Bu soru, şöyle de sorulabilir : Dil, hakikati ifâde edebilir mi?!. (= Dil, hakikati dile getirebilir mi?!.)

Hakikatin ve dilin ne olduğuna bağlı.

Dilin (varoluş/varlık) amacı, hakikati dile getirmektir, doğruyu söylemektir.

Pekiî, dilin gücü buna yeter mi?!.

Yetmez ama yine de dil, bundan aslâ vazgeçmez.

Pekiî, dil ne yapar?!.

Hakikatin “kendisini değil, özelliklerini” söylemeye devam eder.

“Hakikatin Kendisine”, Hakk’ın Gücünden başka hiç kimsenin gücü yetmez. 

Çünkü hakikat, Hakk’tır. 

Hakk, Kendini âyetlerle (= işaretlerle) ifâde eder.
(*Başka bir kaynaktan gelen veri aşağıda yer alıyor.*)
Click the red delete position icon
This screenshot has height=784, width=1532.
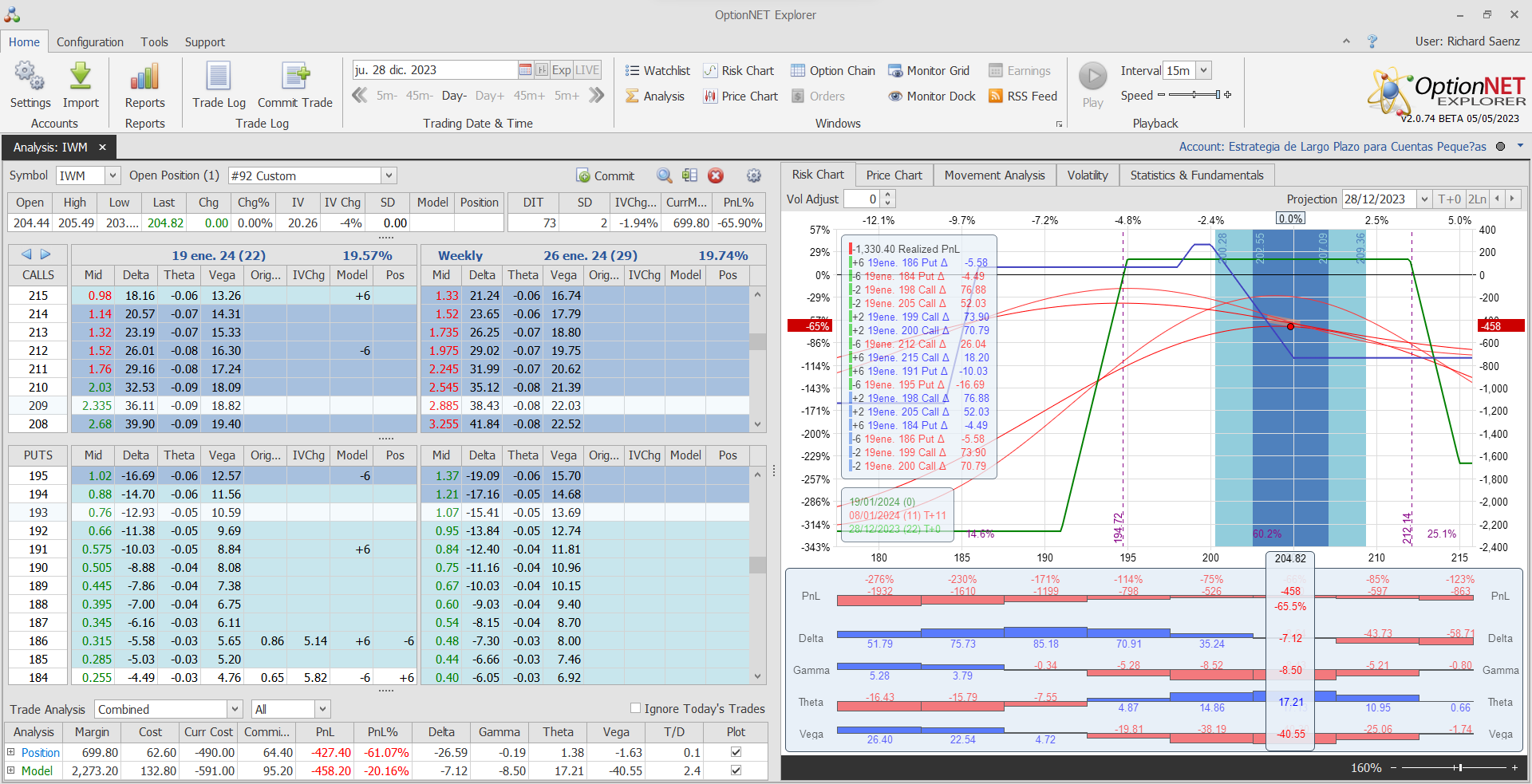(x=716, y=175)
Dil de, bu âyetlerin (= işaretlerin) sesli/sözlü ve yazılı olanlarını kullanır.

Kâinatta da bu işaretlerin fiilî hâlleri vardır. 
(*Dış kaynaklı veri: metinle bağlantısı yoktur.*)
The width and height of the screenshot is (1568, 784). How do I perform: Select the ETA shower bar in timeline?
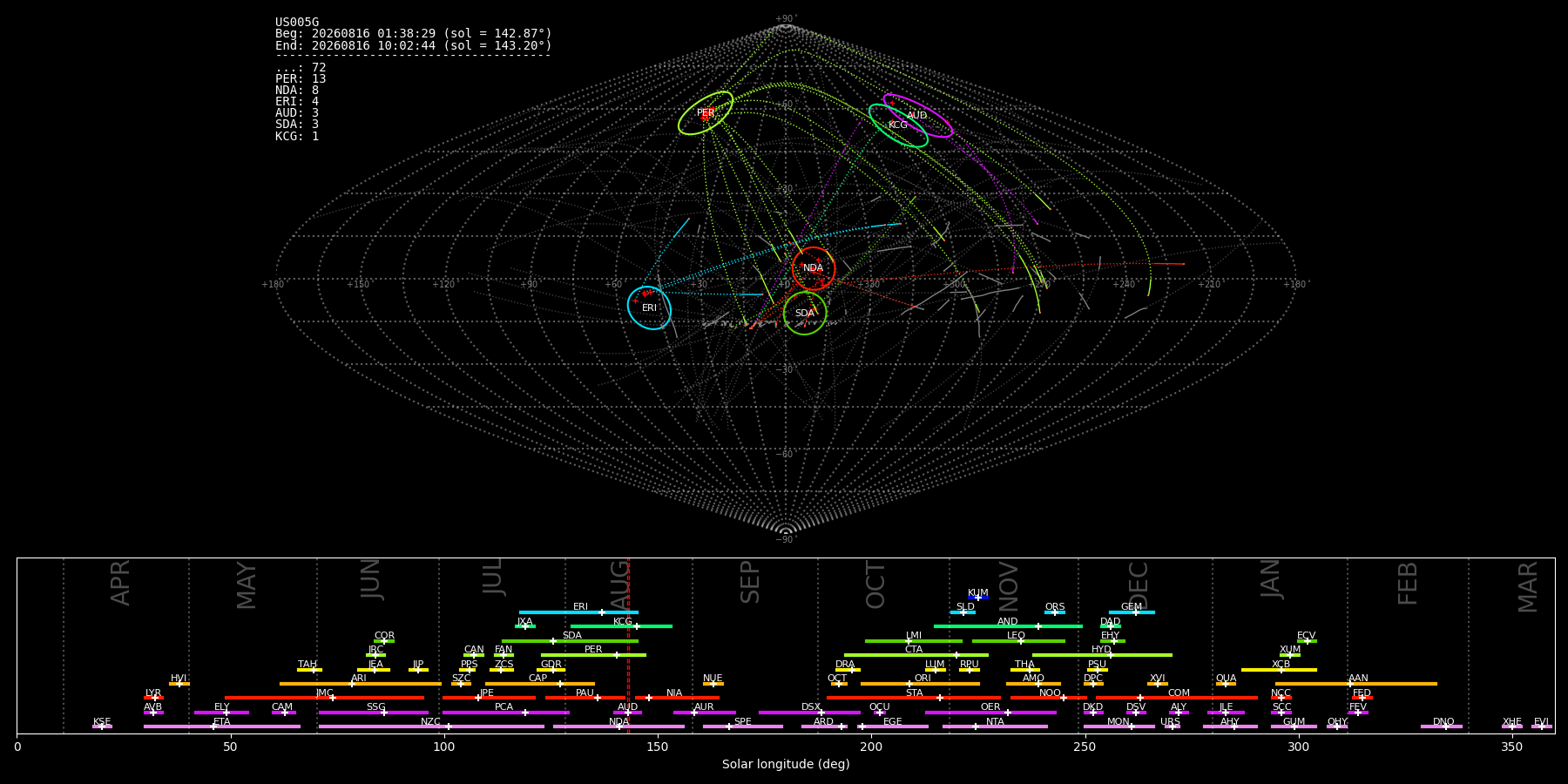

İlkine yazılı ve sözlü Kitâb (= Kur’ân); ikincisine kâinat (= varlık) kitabı diyoruz.

Kur’ân Kitâb’ının âyetlerine “cümle”! dersek, ve her “cümlenin” de isim, sıfat, fiil, zarf, tümleç gibi öğelerden oluştuğunu düşünürsek; dil, hakikatin kendisi ile değil, öğeleri ve özellikleri ile meşgul olur diyebiliriz.
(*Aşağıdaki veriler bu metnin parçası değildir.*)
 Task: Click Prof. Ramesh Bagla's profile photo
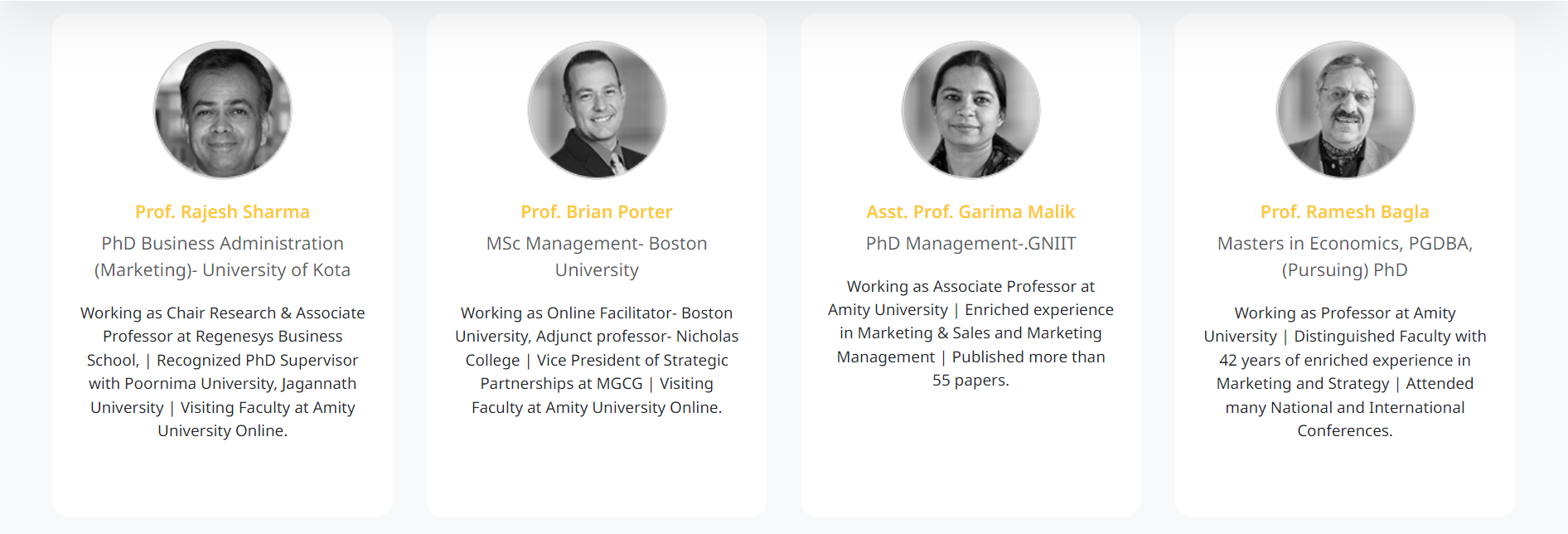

Biraz açayım. Cümleyi kim kurar?!. Konuşan veya yazan. Pekiî, konuşan veya yazan, kurduğu cümlenin içinde midir ve o cümlenin bizzat öznesi (= fâili) midir?!. Hayır. Ama, konuşma veya yazma (= söyleme ve yazma = dil), konuşanın veya yazanın bir özelliğidir. Öyleyse, kurulan cümleden (= dilden) hareketle, cümleyi kuranın kendisine değil, onun özelliklerine, düşüncelerine, vs. ulaşmaya çalışıyoruz, diyebiliriz.

Hakk’ın kainat kitâb’ı ve Kur’ân’ını okurken de Hakk’ın Kendisini (= Zâtını) değil, Özelliklerini (= Ef'âlini/Fiillerini, Sıfatlarını = Esmâ-ül Hüsnâ’sını) anlamaya çalışıyoruz.

Ef’âl > Sıfat > İsim > Zât.

Zât’a ulaşan hiçkimse yoktur.

Ef’âl (= Fiiller), Sıfatlar ve İsimler, O’nun Özel İsmine (= Allah’a = El-İlâh’a) işaret ederler. 

İsim, Zât’ın Kendi değildir.

...

Benim ismim Hasan, ama ben Hasan değilim. İlk Hasan, ismim; ikinci Hasan, ben. Beni, ben yapan, sadece ismim değil, aynı zamanda özelliklerim. (= yaptıklarım, düşüncelerim, boyum, yaşım, ilişkilerim, yaşamım, vb...)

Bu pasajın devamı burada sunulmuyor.